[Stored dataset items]
☆ ☆ ☆ ☆
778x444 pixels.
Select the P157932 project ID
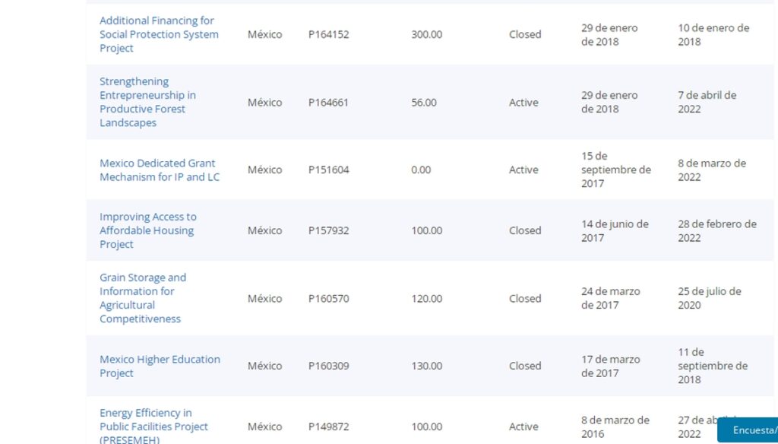coord(328,230)
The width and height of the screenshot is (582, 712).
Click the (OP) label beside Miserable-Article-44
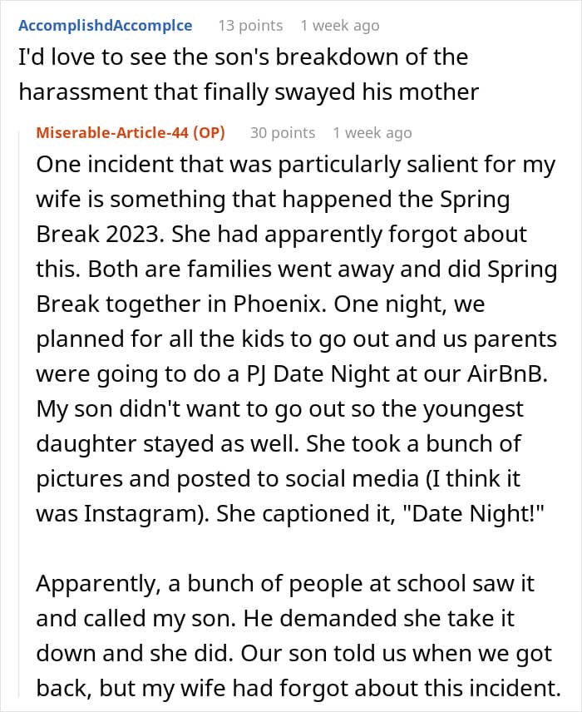click(x=209, y=132)
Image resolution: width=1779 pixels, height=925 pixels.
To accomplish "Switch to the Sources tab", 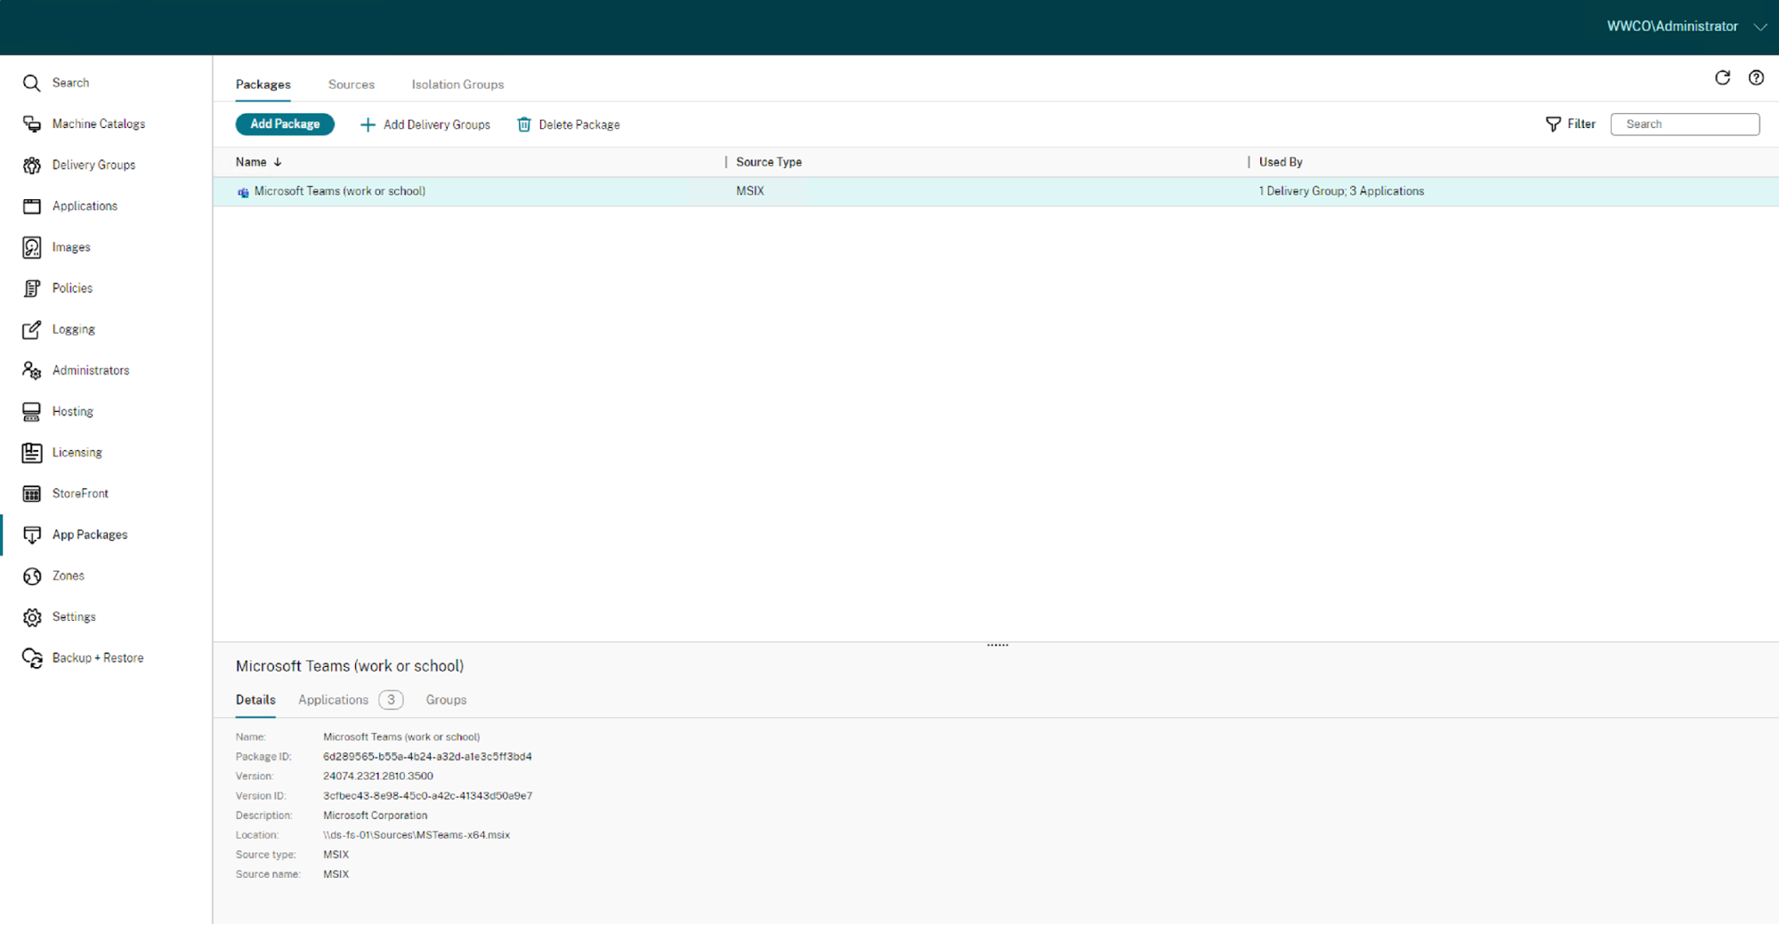I will coord(351,84).
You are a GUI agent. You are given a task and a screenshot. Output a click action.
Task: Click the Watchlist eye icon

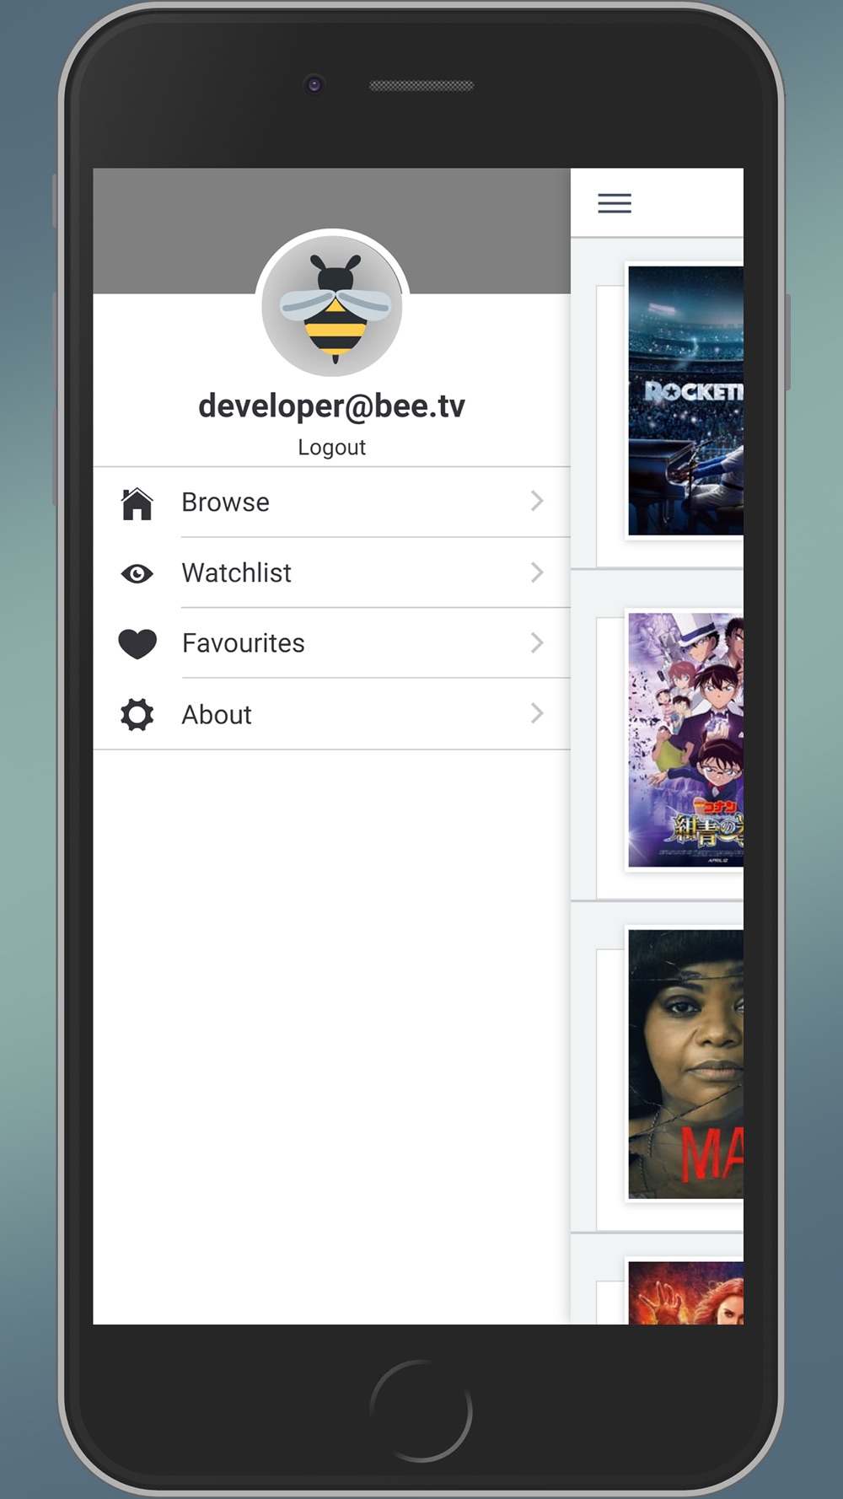click(137, 574)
☆ ☆ ☆ ☆
Task details:
How many lines of the data contain the word "screenshot"? Answer with the number alone.

Your solution:
2